BEGIN Task material
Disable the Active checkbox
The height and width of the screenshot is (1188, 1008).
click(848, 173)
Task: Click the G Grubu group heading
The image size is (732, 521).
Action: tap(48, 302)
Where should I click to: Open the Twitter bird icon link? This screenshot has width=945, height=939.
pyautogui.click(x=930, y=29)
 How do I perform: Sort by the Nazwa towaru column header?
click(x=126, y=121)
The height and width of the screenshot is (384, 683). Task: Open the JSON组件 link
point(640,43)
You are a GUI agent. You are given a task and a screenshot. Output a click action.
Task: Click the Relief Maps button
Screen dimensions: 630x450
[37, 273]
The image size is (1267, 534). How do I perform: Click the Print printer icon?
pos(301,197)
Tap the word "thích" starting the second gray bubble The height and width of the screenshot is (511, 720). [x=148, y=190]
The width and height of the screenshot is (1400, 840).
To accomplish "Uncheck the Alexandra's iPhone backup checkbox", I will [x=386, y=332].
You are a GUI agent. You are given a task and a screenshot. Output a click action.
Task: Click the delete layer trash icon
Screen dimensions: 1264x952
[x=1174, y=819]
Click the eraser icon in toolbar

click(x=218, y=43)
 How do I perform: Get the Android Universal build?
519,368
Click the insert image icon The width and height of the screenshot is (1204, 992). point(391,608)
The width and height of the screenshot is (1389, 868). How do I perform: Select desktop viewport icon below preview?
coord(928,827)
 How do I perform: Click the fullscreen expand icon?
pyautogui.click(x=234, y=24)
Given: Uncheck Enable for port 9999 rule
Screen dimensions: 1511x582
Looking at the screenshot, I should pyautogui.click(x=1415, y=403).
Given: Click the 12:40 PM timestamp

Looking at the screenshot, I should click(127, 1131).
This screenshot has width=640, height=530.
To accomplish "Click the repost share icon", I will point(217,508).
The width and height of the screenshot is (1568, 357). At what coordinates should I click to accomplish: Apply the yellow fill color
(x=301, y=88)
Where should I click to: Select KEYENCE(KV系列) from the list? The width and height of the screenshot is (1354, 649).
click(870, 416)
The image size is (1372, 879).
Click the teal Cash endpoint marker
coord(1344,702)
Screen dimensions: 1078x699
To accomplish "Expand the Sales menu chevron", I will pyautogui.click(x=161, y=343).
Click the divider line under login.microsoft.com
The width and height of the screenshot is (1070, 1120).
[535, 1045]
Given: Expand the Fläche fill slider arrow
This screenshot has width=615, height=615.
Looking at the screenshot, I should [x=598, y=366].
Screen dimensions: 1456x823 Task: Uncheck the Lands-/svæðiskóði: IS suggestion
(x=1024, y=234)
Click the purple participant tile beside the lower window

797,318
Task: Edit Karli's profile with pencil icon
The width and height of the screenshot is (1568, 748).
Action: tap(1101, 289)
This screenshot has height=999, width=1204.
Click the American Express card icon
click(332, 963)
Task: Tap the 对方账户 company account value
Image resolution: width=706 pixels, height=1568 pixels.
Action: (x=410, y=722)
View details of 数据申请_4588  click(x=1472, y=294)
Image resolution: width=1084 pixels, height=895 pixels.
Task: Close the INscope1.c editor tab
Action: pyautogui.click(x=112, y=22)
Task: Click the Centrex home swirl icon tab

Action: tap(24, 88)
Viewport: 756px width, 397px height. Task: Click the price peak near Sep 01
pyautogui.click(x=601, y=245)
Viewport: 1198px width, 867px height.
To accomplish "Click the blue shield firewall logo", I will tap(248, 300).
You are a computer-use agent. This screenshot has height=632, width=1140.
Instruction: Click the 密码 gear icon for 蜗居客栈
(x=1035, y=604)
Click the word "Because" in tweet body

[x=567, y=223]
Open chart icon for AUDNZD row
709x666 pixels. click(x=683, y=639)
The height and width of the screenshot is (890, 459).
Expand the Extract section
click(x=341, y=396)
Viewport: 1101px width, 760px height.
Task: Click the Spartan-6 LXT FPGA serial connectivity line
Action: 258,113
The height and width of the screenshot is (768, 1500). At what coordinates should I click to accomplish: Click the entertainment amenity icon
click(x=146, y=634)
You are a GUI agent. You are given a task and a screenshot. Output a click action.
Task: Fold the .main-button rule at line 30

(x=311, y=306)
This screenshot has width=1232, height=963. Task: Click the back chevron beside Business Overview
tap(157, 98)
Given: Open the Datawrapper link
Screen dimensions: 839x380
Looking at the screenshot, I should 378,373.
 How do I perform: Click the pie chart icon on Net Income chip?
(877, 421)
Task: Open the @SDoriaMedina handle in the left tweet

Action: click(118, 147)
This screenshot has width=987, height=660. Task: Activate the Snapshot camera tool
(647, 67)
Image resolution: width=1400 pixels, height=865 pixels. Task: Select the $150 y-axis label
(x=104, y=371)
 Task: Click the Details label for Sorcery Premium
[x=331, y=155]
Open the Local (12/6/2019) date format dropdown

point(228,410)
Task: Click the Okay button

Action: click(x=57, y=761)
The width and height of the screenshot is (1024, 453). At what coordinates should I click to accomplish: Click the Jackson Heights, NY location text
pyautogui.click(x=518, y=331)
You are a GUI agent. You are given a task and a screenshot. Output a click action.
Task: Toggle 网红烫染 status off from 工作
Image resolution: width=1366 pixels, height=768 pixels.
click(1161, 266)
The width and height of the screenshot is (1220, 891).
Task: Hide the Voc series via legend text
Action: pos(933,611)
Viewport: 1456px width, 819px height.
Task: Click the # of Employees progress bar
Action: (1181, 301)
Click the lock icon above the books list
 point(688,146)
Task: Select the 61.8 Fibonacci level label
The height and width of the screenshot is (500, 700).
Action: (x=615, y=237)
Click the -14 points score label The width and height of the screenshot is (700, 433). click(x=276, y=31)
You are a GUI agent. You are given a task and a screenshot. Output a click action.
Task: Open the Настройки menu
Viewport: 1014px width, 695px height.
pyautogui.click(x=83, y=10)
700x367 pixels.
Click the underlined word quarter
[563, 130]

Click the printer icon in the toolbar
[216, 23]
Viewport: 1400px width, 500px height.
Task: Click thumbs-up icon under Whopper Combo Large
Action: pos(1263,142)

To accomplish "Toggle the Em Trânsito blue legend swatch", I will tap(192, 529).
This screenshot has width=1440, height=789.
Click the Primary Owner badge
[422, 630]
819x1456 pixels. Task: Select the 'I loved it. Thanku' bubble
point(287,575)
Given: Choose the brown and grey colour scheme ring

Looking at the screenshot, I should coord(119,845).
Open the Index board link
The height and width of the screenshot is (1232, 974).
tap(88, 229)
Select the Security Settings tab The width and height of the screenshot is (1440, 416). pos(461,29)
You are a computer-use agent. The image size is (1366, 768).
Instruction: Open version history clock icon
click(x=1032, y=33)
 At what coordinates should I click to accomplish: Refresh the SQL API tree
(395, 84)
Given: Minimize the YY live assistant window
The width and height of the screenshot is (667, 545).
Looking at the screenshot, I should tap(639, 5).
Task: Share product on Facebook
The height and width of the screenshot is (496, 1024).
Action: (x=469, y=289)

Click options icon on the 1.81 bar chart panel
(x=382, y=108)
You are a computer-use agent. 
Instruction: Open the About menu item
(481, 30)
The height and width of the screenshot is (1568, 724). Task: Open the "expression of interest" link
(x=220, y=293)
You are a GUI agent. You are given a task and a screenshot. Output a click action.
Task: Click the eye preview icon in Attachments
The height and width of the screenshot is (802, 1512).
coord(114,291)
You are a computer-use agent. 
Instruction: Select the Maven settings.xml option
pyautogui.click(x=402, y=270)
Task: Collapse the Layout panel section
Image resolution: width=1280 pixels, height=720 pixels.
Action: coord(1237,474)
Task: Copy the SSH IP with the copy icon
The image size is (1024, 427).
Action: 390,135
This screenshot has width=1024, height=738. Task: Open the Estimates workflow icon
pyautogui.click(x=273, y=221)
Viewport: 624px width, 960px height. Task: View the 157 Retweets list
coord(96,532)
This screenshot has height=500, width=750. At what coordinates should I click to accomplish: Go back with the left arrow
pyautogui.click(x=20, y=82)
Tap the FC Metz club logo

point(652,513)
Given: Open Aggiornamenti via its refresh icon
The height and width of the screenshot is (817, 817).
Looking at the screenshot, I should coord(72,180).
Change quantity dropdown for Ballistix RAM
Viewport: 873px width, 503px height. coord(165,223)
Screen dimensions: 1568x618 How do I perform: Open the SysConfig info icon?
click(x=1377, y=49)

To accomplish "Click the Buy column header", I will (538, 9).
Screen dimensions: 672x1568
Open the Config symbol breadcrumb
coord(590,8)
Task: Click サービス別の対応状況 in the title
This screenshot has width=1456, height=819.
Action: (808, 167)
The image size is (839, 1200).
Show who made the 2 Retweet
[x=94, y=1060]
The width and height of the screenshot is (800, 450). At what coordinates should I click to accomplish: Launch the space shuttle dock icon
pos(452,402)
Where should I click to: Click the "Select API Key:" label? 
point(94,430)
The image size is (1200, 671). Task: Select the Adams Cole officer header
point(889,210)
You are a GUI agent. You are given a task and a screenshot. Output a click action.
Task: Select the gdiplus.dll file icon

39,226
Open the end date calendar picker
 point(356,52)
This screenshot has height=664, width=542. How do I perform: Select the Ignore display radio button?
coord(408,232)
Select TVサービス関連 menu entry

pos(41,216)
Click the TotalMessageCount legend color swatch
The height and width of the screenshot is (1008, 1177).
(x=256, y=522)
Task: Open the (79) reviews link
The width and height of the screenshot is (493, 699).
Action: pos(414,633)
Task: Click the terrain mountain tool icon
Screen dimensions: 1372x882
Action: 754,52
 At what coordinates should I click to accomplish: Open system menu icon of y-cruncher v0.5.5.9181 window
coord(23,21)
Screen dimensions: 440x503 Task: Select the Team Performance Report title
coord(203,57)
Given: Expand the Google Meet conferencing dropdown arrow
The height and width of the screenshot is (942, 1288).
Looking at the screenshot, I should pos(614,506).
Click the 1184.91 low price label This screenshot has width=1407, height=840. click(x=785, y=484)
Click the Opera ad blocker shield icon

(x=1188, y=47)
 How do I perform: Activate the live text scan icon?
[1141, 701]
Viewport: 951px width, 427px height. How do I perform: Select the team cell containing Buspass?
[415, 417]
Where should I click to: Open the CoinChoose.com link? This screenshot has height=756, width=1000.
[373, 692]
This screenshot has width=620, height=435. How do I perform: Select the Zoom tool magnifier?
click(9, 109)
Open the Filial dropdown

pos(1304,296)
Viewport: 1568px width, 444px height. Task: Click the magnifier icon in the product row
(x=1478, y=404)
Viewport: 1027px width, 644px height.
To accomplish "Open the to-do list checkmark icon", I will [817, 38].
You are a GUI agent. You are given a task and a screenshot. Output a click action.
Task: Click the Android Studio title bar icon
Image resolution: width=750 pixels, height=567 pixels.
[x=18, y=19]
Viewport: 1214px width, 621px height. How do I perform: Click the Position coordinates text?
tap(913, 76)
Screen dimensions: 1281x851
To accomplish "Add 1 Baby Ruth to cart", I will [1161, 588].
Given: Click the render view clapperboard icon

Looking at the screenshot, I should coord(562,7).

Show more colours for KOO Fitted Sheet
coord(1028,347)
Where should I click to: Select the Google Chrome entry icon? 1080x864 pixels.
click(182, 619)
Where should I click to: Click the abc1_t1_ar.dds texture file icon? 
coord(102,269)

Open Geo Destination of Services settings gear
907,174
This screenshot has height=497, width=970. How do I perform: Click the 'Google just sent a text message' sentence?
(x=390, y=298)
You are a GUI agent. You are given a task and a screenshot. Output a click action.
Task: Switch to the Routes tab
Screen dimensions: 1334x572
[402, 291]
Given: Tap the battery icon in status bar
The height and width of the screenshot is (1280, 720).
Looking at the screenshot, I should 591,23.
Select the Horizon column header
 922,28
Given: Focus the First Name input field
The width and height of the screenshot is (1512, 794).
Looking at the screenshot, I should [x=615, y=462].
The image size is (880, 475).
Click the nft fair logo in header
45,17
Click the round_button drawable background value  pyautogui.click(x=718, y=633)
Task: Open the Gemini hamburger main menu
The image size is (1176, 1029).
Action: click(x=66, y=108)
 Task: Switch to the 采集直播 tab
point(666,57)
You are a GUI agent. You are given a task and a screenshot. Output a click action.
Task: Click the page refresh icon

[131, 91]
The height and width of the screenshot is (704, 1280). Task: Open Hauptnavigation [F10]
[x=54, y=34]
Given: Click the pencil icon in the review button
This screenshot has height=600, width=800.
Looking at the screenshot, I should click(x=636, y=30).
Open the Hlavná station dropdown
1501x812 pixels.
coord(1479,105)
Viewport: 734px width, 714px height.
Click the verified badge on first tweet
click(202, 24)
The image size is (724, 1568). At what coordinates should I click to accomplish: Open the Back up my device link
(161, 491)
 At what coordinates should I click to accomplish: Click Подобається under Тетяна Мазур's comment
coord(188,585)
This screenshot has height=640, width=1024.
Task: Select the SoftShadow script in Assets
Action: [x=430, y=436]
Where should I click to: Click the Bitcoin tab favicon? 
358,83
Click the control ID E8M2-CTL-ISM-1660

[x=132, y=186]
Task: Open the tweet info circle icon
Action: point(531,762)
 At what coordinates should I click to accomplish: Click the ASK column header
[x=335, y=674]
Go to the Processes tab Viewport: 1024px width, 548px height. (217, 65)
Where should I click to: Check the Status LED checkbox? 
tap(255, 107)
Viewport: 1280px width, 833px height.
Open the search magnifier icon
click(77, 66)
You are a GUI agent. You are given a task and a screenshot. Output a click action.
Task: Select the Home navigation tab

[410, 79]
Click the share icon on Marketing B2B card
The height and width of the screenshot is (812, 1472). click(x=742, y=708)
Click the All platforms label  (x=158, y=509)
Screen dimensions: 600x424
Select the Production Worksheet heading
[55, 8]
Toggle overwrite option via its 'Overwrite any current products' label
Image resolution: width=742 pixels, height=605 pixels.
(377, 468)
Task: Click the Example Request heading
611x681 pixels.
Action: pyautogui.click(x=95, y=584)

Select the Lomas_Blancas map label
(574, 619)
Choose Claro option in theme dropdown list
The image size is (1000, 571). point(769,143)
END Task material
Problem requirements:
Could you copy exactly the lines from the one containing "Select the Lomas_Blancas map label" through the end of the records above, and nothing more?

Solution below:
Select the Lomas_Blancas map label
(574, 619)
Choose Claro option in theme dropdown list
The image size is (1000, 571). point(769,143)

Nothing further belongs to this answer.